Es importante indicar que se valora el grado de innovación. Todos los medicamentos, sean innovadores o no, tienen utilidad terapéutica, en tanto que su autorización por las autoridades sanitarias implica que han demostrado rigurosamente su eficacia, su seguridad, su calidad y las condiciones de uso (incluyendo la información contenida en la ficha técnica – sumario de características – y en el prospecto del medicamento). Por tanto, la valoración que se hace se refiere a la incorporación, en el grado que se determine, de algún elemento innovador con respecto a otros medicamentos autorizados previamente para iguales o similares indicaciones terapéuticas o, en su caso, cubriendo la ausencia de éstas.
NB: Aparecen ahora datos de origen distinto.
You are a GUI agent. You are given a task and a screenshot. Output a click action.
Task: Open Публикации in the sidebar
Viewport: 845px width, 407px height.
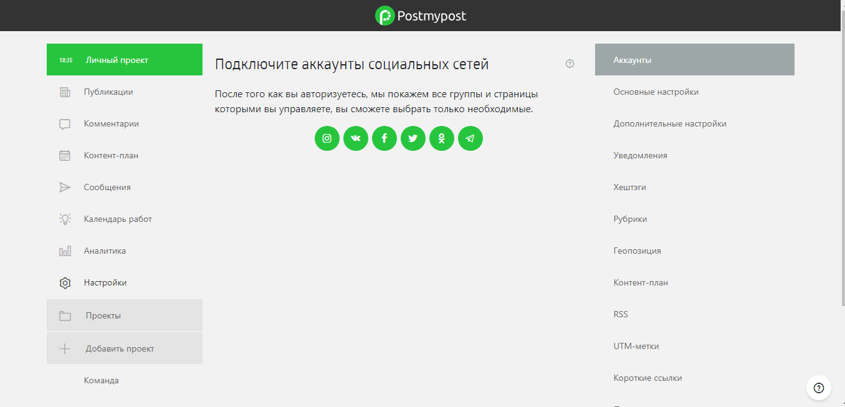tap(108, 92)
Asimismo, debe considerarse que ésta es una evaluación que se practica coincidiendo con la comercialización inicial del medicamento. Se trata, por consiguiente, de una valoración provisional de la innovación realizada en función de la evidencia clínica disponible hasta el momento, lo que no prejuzga, en ningún caso, la disponibilidad posterior de nuevas evidencias científicas (de eficacia o de seguridad) en la indicación autorizada o el potencial desarrollo y autorización, en su caso, de nuevas indicaciones terapéuticas o la imposición de restricciones de uso en las anteriores.

Se consideran tres posibles niveles, adjudicados en función de la relevancia de la(s) innovación(es) presentes en el nuevo medicamento, siempre en relación al arsenal terapéutico disponible clínicamente en España en el momento de la comercialización:

  • SIN INNOVACIÓN (*). No implica aparentemente ninguna mejora farmacológica ni clínica en el tratamiento de las indicaciones autorizadas.
  • INNOVACIÓN MODERADA (**). Aporta algunas mejoras, pero no implica cambios sustanciales en la terapéutica estándar.
  • INNOVACIÓN IMPORTANTE (***). Aportación sustancial a la terapéutica estándar.

Se distinguen dos niveles de evidencia científica para los aspectos innovadores de los nuevos medicamentos:

  • Evidencia clínica: mediante estudios controlados, específicamente diseñados y desarrollados para demostrar la eficacia y la seguridad del nuevo medicamento, con demostración fehaciente de lo que puede ser un avance o mejora sobre la terapia estándar hasta ese momento, en el que caso de que exista.
  • Plausibilidad científica (potencialidad): existencia de aspectos en el medicamento que teórica y racionalmente podrían mejorar la terapéutica actual, pero que no han sido adecuadamente demostrados mediante ensayos clínicos, bien por motivos éticos o bien por imposibilidad de realización en el momento de la comercialización del nuevo medicamento: perfil de interacciones, mecanismos nuevos que permiten nuevas vías terapéuticas, nuevos perfiles bioquímicos frente a mecanismos de resistencia microbiana, posibilidad de combinar con otros medicamentos para la misma indicación terapéutica, efectos sobre el cumplimiento terapéutico (por mejoras en la vía, número de administraciones diarias, etc.), mejora de la eficiencia económica, etc.

El rigor de los datos contrastados mediante ensayos clínicos controlados (evidencia clínica) es determinante en la valoración de la innovación, mientras que las potencialidades solo pueden ser valoradas accesoriamente, como aspectos complementarios de esta valoración. En ningún caso, un medicamento es valorado con un nivel de innovación importante en función de sus ventajas potenciales, si no aporta otras ventajas demostradas clínicamente. Se analizan cinco aspectos de la innovación: clínica, molecular, toxicológica, físico-química y económico-tecnológica. Como ya se ha indicado, la fundamental y determinante es la novedad clínica.